Ooh, yes – but for different reasons. We ask ourselves what made this edgy in the 1970s, and what makes it edgy now. What made you uncomfortable and curious in 1974, and what makes you in 2019? What do you find sexy? How much of that is linked to gender? What’s sexy when you take gender out of it?
Do you recall when and how you first experienced Rocky?
Do I ever! In high school – I’m sure this will shock you – I was a theatre nerd. One of my cool upperclassmen friends showed me the video and said, “Just so you know, this is about sex.” I never got the sex talk, so for years I assumed that Rocky Horror showed what adults did for sex.
How did that work out for you?
I figured it out. Summer camp helped.
What are some of the challenges with approaching this show, which is not only iconic but Tim Curry iconic?

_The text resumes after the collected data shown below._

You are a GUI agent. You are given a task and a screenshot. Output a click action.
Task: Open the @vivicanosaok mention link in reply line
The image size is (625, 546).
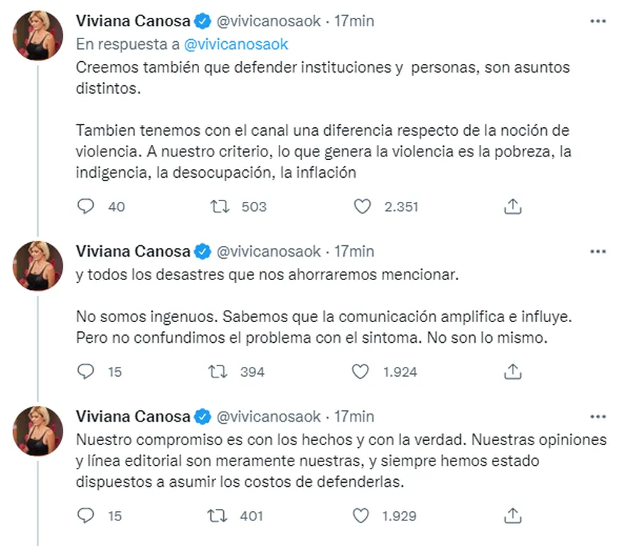coord(236,44)
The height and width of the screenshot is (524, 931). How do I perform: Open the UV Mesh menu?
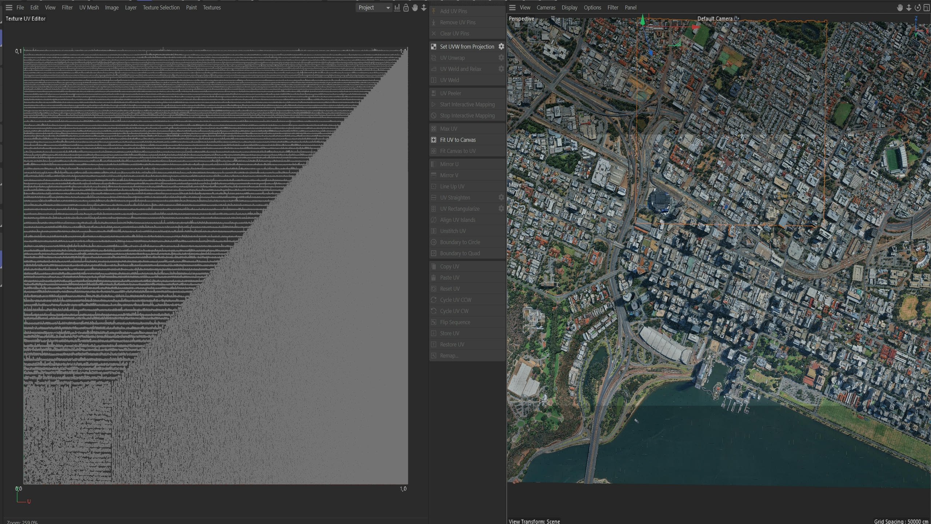point(89,8)
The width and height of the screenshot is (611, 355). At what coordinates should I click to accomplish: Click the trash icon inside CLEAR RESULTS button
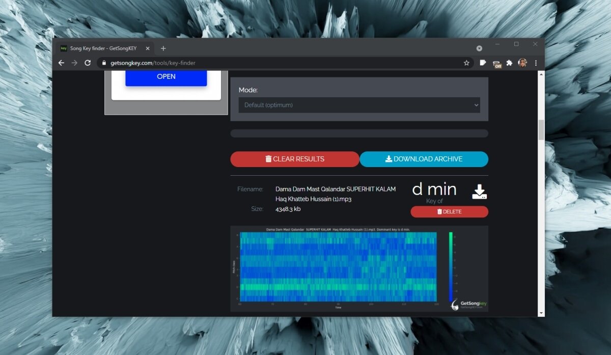point(269,158)
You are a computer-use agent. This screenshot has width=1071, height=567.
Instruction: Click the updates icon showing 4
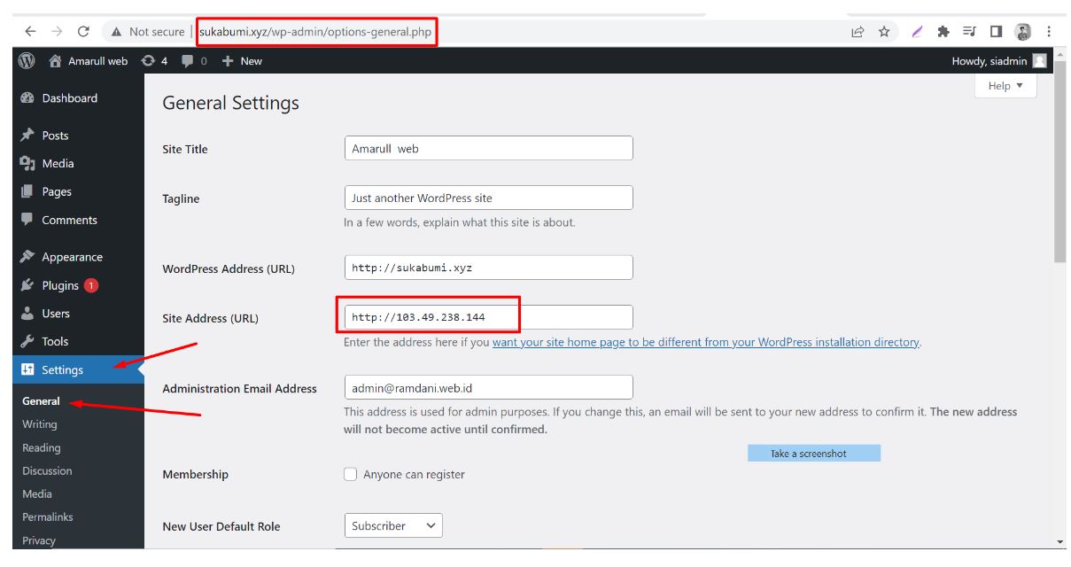coord(145,60)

There are three big ones. First, it’s just iconic – a lot of people come and want to see the movie on stage, which is not what we do. I mostly do new musicals, so I try to approach most shows like new musicals, but with Rocky Horror there are some things that people feel they need to see, and I need to honor that. So: How do I honor that Tim Curry-fishnet-and-heels look without doing a copy-paste from the movie? How do we put our own spin on iconic moments?
Second, when the show opened 46 years ago, it was one of the first openly gay community things. While we as a community have evolved, the script hasn’t changed, and the show is really unfriendly to the trans community in 2019. As the director, I can’t change those words, but I can change how we approach this. I’m describing this production as a woke love letter to Rocky Horror from 2019.

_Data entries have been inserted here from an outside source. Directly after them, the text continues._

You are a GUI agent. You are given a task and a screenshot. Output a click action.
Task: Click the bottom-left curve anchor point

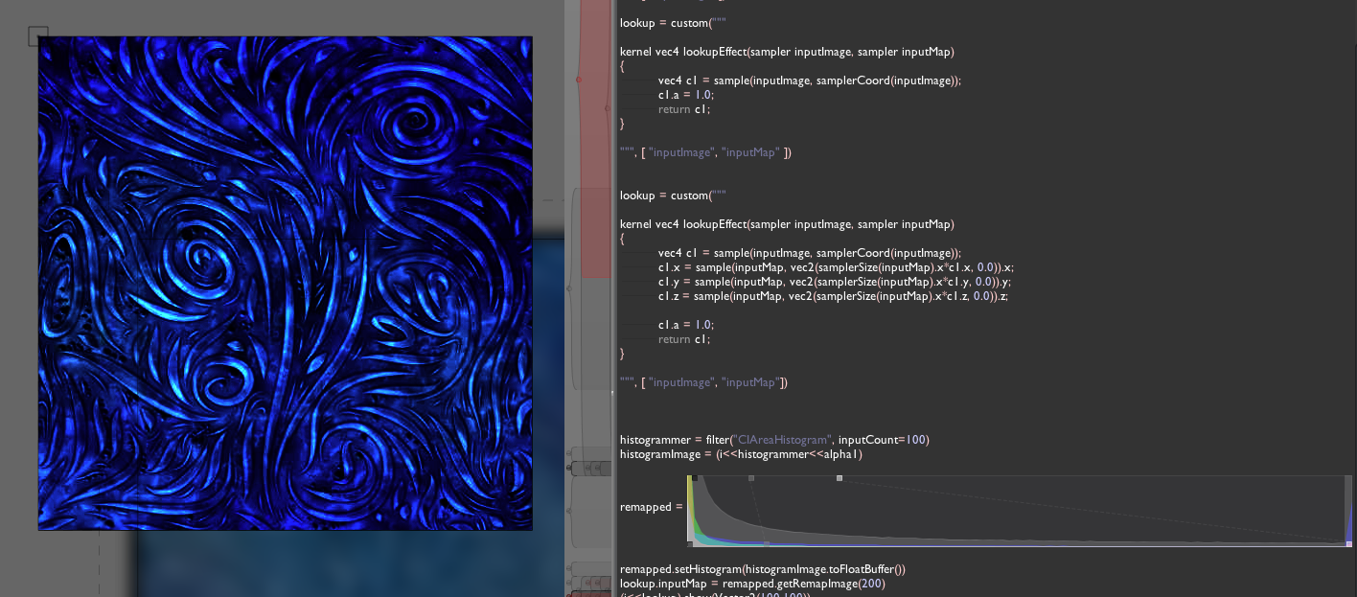pos(690,544)
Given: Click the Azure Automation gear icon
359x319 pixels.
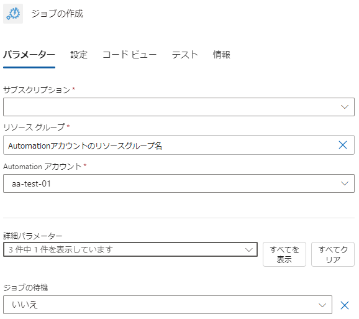Looking at the screenshot, I should tap(13, 14).
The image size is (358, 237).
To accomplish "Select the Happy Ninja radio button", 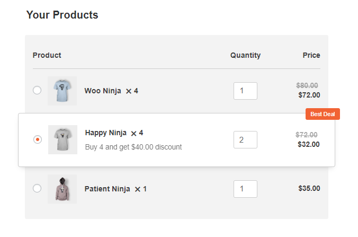I will coord(38,139).
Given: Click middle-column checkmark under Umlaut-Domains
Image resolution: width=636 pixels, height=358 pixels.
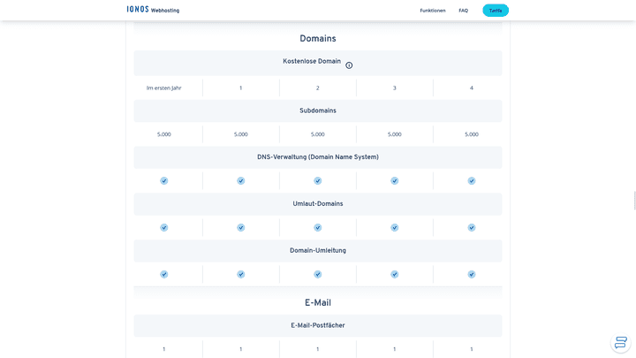Looking at the screenshot, I should click(x=318, y=227).
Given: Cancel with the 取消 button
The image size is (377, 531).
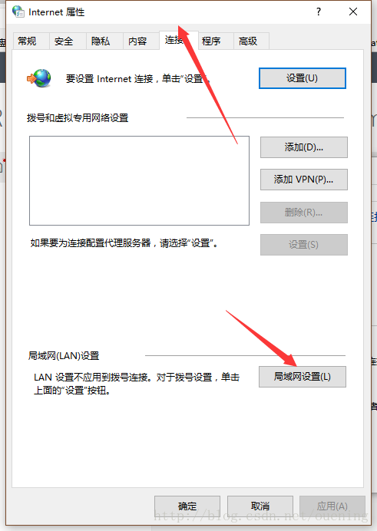Looking at the screenshot, I should [260, 506].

The third is consent. Our awareness of what’s appropriate and what constitutes consent has changed in 46 years, and we decided that we would talk bout what this means in 2019 to address these things in the material. I think we can have new conversations, and that’s perpetuated by the casting.
Contrarily, are there any scenes that you approached with a particular excitement?
Totally, including “How the fuck am I going to do this?” and “I know exactly how I’m going to do this!”
I was really nervous about approaching the opening scene of Act II [when Frank-N-Furter seduces both Brad and Janet under disguise], since that’s the most problematic from the POV of consent – but I was really exciting to work with an intimacy consultant, and to work with people with sensitivity. So consent became a big part of our conversations as we created this show. Then “The Floor Show” – a production number that has 6 parts of it, with Frank-N-Furter’s wildest fantasy, where they star in their own show-within-a-show – and the opening.
What do you have next?
After I wrap up this show, I’m doing some traveling. I love trains, so I’m taking a scenic train ride to and from Seattle. Then I’m going to New York to direct the reading of a new musical at the York Theatre, and then I’m working through Drew Gasparini. He’s a phenomenal composer in New York, with whom I just directed and choreographed the world premiere/workshop of his song cycle. Then I’m going back to Miami to do the same thing that I did last year: to direct this cool, 1-night only show at the Adrian Art Center with two world-class classical pianist and an amazing DJ. We make these mashups, I create a story, and fold in dancers. My aesthetic is usually over-the-top splashy musical comedy, but it’s really nice to flex some other artistic muscles. And it’s not too bad that it’s in Miami in the winter.
The Rocky Horror Show is currently in previews at Park Square Theatre in St. Paul, MN. The show formally opens on Friday, October 4 and runs through November 2.
Basil was named one of Musical America's 30 Professionals of the Year in 2017. He was previously the Regional Governor for the National Opera Association's North Central Region.